Mike Williams' departure from his government appointments leaves a bad taste and prompts questions about our supposed meritocracy
I suppose the H-bomb story did for him in the end. But Mike Williams' departure from Genesis Energy, GNS Science, and perhaps most crucially, the New Zealand Transport Agency, raises some serious questions about appointments to Crown agencies.
Williams is an intensely political creature. I interviewed him at length for the New Zealand Herald back in 2001 when I called him the Shadow Man. Boy, that changed. He came out of the shadows, but for Labour he often did it at inopportune times. There was the "deep, dark secret" he promised in the 2005 budget that caused hopes rise and, when there was little forthcoming, Labour's poll numbers to fall. Then there was this year's mad trip to Melbourne; a classic case of someone so badly wanting something to be true that he convinced himself in spite of what skeptical good sense may have told him.
That he went after Key personally makes his circumstance slightly different from most other government-appointed board representatives. But, take a step back, and it really is only slightly.
For a start, these people do not report directly to Key, but to share-holding ministers. Williams isn't on a tourist board, where he would answer to Key.
But the more important point is one of principle rather than practicality. I don't think it's naive to point out that if he was able enough to serve in such important positions under several Labour governments, he should be able enough to serve under National. His skills and experience, not his politics, should be the deciding factor. And if he's not able enough to serve under a National government, he should never have been appointed in the first place.
It seems to me that parties can't have it both ways. Either Williams was capable or he wasn't. If he wasn't, what does that say about every other Labour appointment?
However, an open display of political belief doesn't necessarily mean the end for government appointments. Other blatantly political people retain their roles on boards, despite changing governments. David Caygill remains chair of the Electricity Commission, for example. Jim Bolger was appointed to various boards by a Labour government and of course won't be asked to leave by the new government. These are both intensely political people.

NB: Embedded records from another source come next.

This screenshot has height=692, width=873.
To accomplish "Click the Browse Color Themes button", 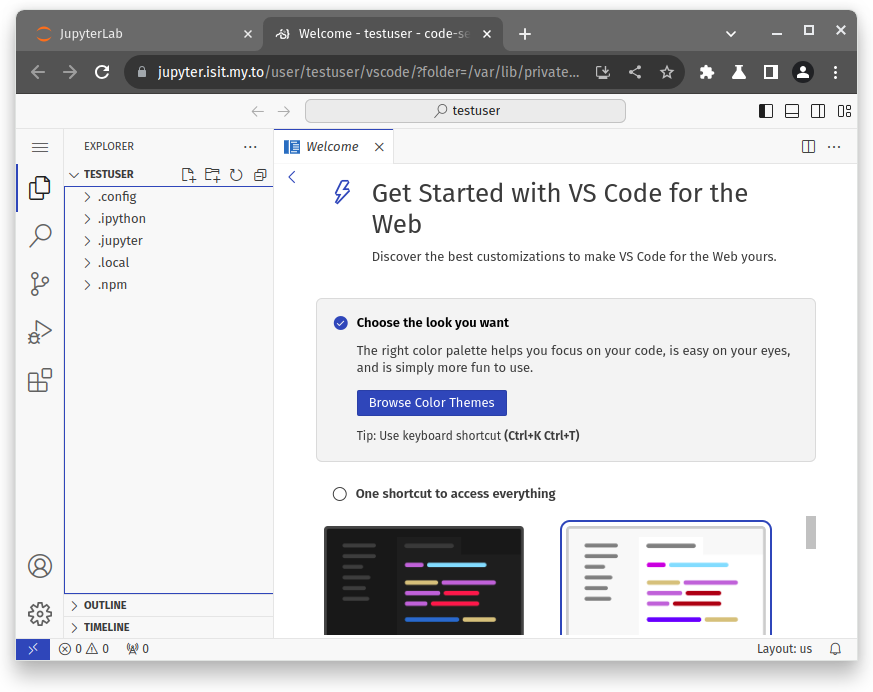I will (431, 403).
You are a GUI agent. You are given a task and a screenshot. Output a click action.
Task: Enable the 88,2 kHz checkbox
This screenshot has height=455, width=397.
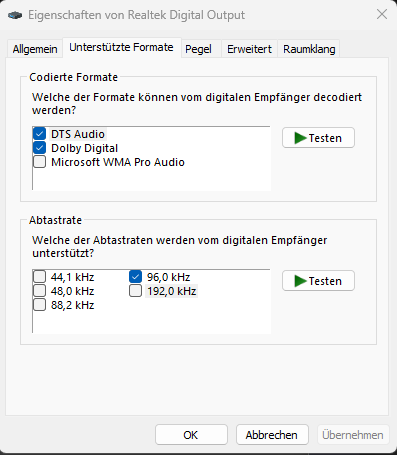point(39,305)
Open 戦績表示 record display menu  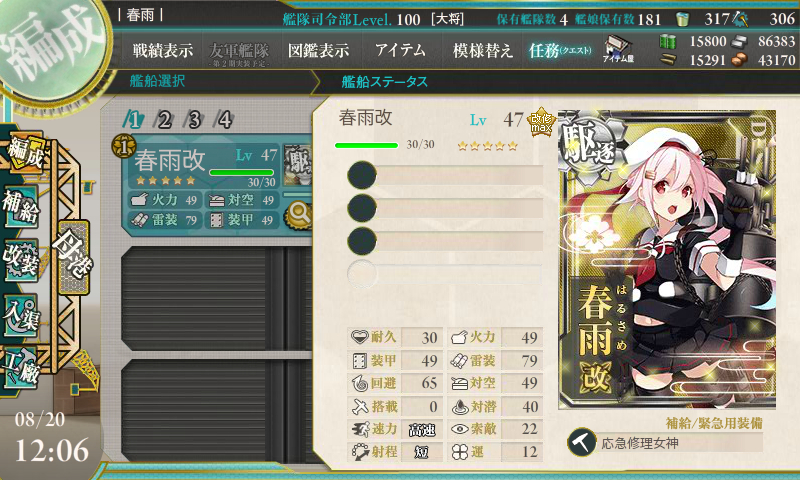(x=163, y=50)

Which means Williams' leaving – and his appointment – was personal. Both should be of concern. Clark shouldn't have appointed him because he was a friend and it's just as wrong for Key to remove him – or pressure him to leave – because he is an enemy. We don't have a tradition like the US system whereby the President rewards thousands of people – often financial backers – with government appointments and ambassadorships in far flung places such as, er, New Zealand. And we don't want one.
Sure, there has always been a level of patronage involved, sometimes subtle, sometimes not. Just look at Williams' appointment to the board of Transit New Zealand back in 2000. National said it was "pork barrel politics". The Herald at the time quoted then-Transport minister Mark Gosche:
"We've made a lot of appointments regardless of politics ... People's politics shouldn't disqualify them from these positions," he said.
"National seems to have forgotten about the Lotteries Commission and other boards."
(The previous Government appointed its former party president Geoff Thompson as chairman of the Lotteries Commission. A party office holder and National election candidate was also on the board. They were not re-appointed by the present Government.)
So yes, there has been patronage practised by both stripes of government. Further, the immediate-past Labour government was hardly subtle in the way it stacked boards a few months ago before the election. Most notably, former Labour list MP Dianne Yates was appointed to four boards in a terrible act of cronyism. Back in July the DomPost quoted a "Labour insider" saying it was the price to pay for getting another Samoan (Su'a William Sio) into parliament. Ok, there's Real Politik, but that's disgraceful.
So I hope John Key is serious when he talks about appointing people on merit alone. He said on Agenda yesterday, "I think you can expect to see us follow through on that". I sure hope so. Perhaps an utterly independent appointment board, Prime Minister, removing it entirely from political hands?